Extrait du document:
——————————

LE GARÇON GIRAFE
Texte : Christophe Pellet
Mise en scène : Anne Théron
Avec les élèves de 2ème année de l'école du TNS
Jim/Lucas : Romain Darrieu
Norman/Le Garçon à l'imperméable/Nils : Rémi Fortin
Lucie : Johanna Hess
Nathalie : Maud Pougeoise
Clarisse : Blanche Ripoche
Julien : Adrien Serre
Assistante à la mise en scène : Aurélie Droesch (Élève en 1ère année - TNS)
Scénographe / costumière : Heidi Folliet
Régisseur son : Sébastien Lemarchand
Régisseuse lumière / régisseuse générale : Julie Roëls
Création au TNS
Répétitions : du 5 janvier au 6 février 2015
Représentations : Les 7, 8 et 9 février 2015
PREMIÈRE SEMAINE : du 5 au 9 janvier 2015
Je suis bien à Strasbourg, la ville est vivante, les luminaires de Noël scintillent encore, la cathédrale frêle et vertigineuse s’élance vers les cieux.
Les fenêtres de mon appartement ouvrent sur des jardins. Calme. Tranquillité. Puis la rue, après avoir traversé deux cours. Les cyclistes pédalent tranquillement sur les pavés. On sent l’Allemagne toute proche. Courtoisie et respect des feux de signalisation. Le prêt à porter a envahi, ici comme ailleurs, la plupart des vitrines. Les passants sont souriants.
J’aime le petit bout de chemin que je fais le matin pour me rendre de mon appartement au théâtre.
J’aime le théâtre, son architecture imposante, à l’allure austro-hongroise. Il me rappelle le Trieste d’Italo Svevo et La conscience de Zeno, ce livre qui a bouleversé mon adolescence. On est bien au TNS. Je me perds dans le bâtiment, je me perds dans tous ces visages, mais je repère vite les miens. Mon assistante, Aurélie, mes régisseurs, Sébastien, Julie, et Heidi, ma scénographe et costumière. Et mes acteurs, Blanche, Johanna, Maud, Adrien, Rémi et Romain. Oui, j’écris « mes », adjectif possessif. Peut-être parce que j’ai l’impression qu’avec cette équipe, on m’a fait un cadeau. Un plateau, une équipe.
Première semaine.
Faire connaissance. Se rencontrer. Créer de la confiance et une estime réciproques.
Les deux premiers jours, travail à la table, pendant que les régisseurs installent la salle. J’essaie d’entendre ce que le texte raconte. Au deuxième jour, les acteurs commencent à parler ensemble. Déjà ils ne décryptent plus le texte mais dialoguent, prudents dans les premiers échanges.

——————————

Matériel source:
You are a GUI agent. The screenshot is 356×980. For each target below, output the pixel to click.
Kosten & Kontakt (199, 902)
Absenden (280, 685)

——————————

Consignes: S'il vous plaît, indiquez les dates des représentations données dans l'extrait sur Le Garçon girafe. Ce matériel provient d'une autre source.

Résultat final: Les représentations ont lieu les 7, 8 et 9 février 2015.